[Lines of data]
════════════════════

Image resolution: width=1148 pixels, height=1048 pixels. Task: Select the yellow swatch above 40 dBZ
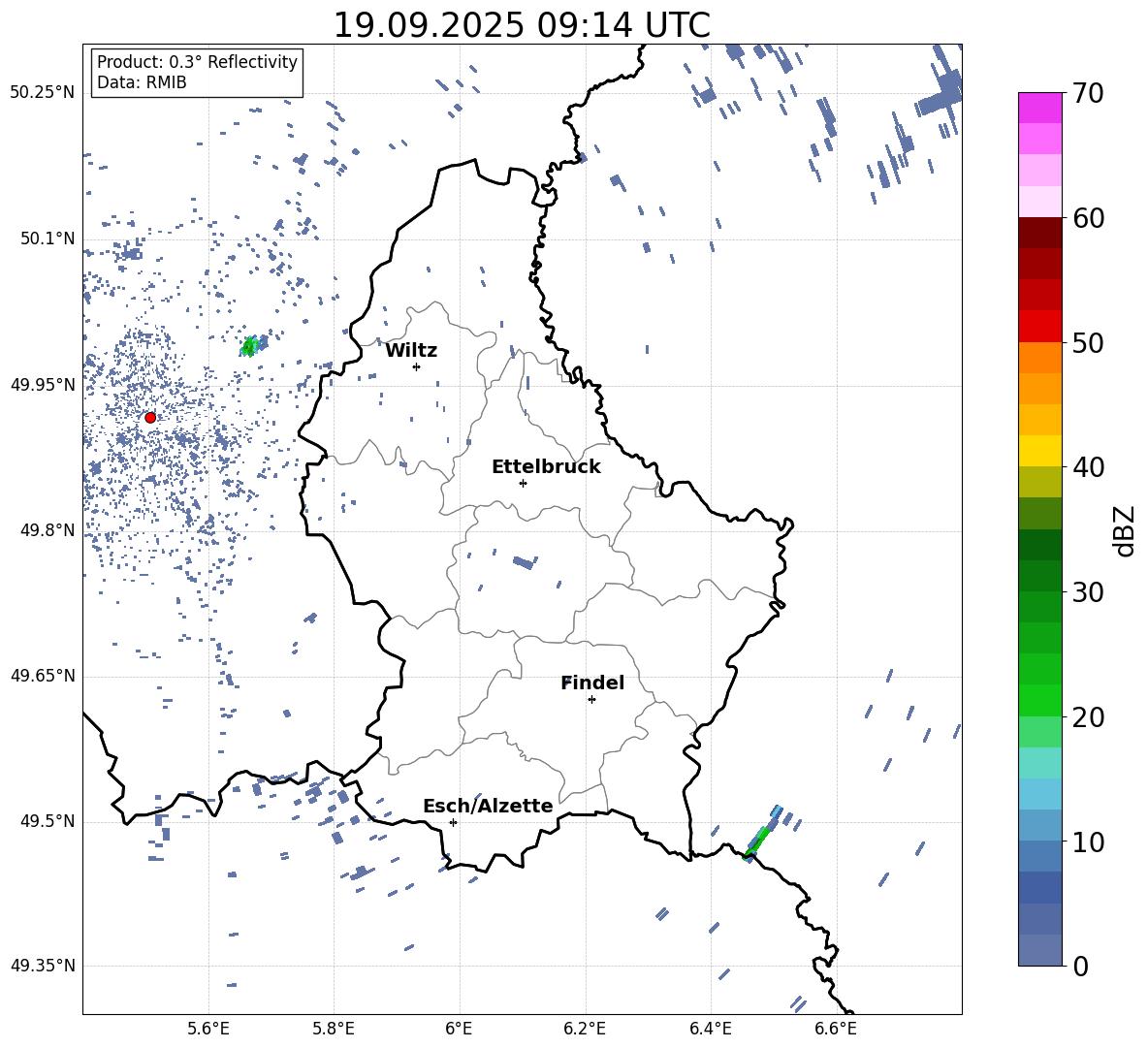click(x=1039, y=450)
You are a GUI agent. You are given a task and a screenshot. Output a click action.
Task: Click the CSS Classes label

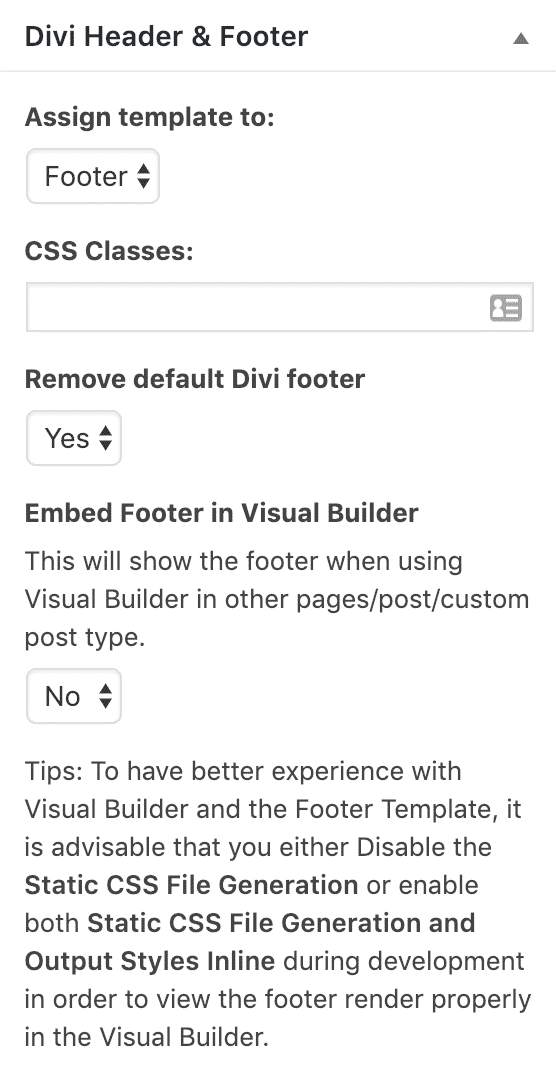pyautogui.click(x=109, y=251)
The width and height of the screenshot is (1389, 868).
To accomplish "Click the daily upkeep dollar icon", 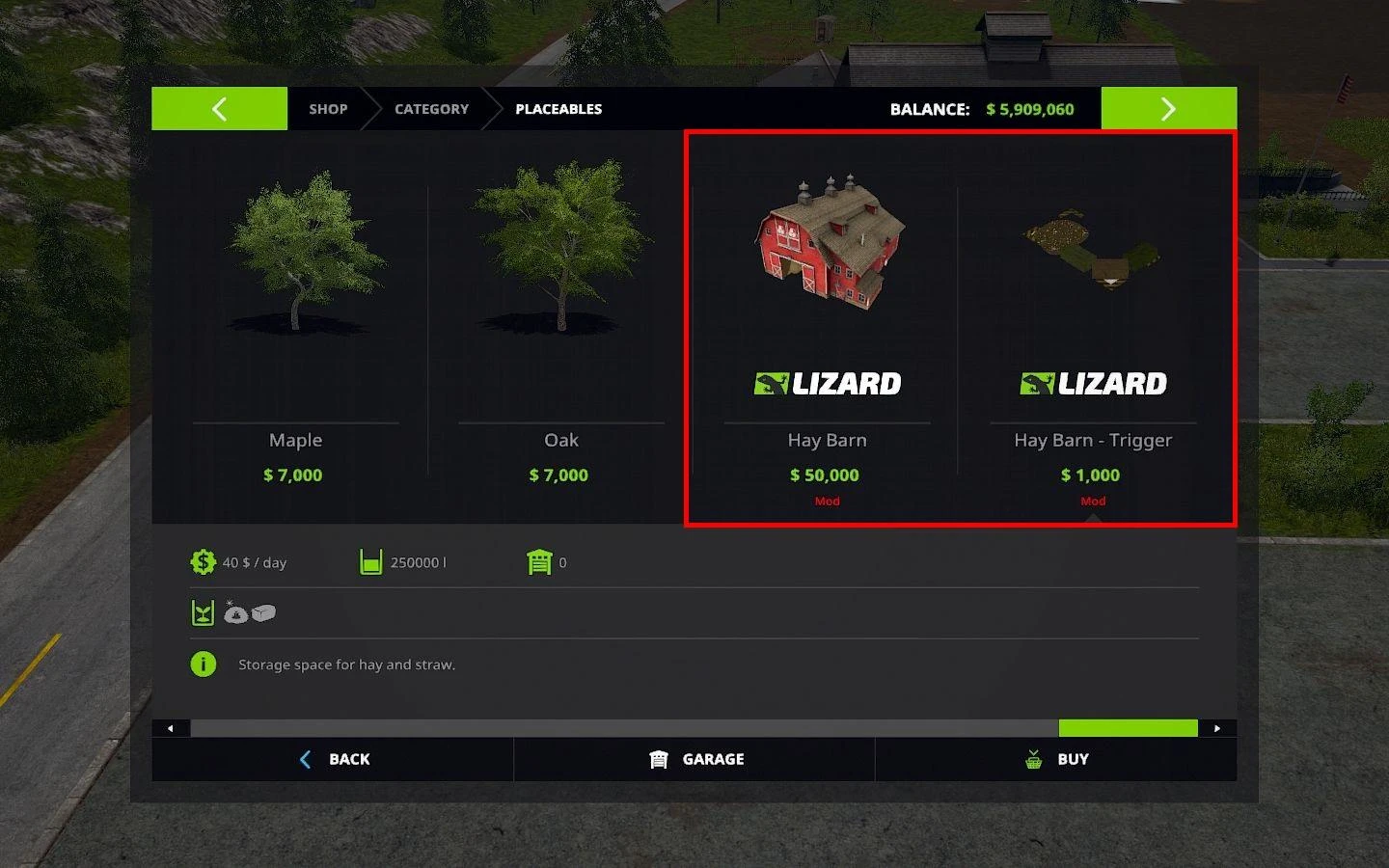I will (x=203, y=562).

════════════════════

# What is needed:
Count the lines of the entries that contain the string "width", treating uppercase and lowercase as different, and give only the number.

# Completed task:
2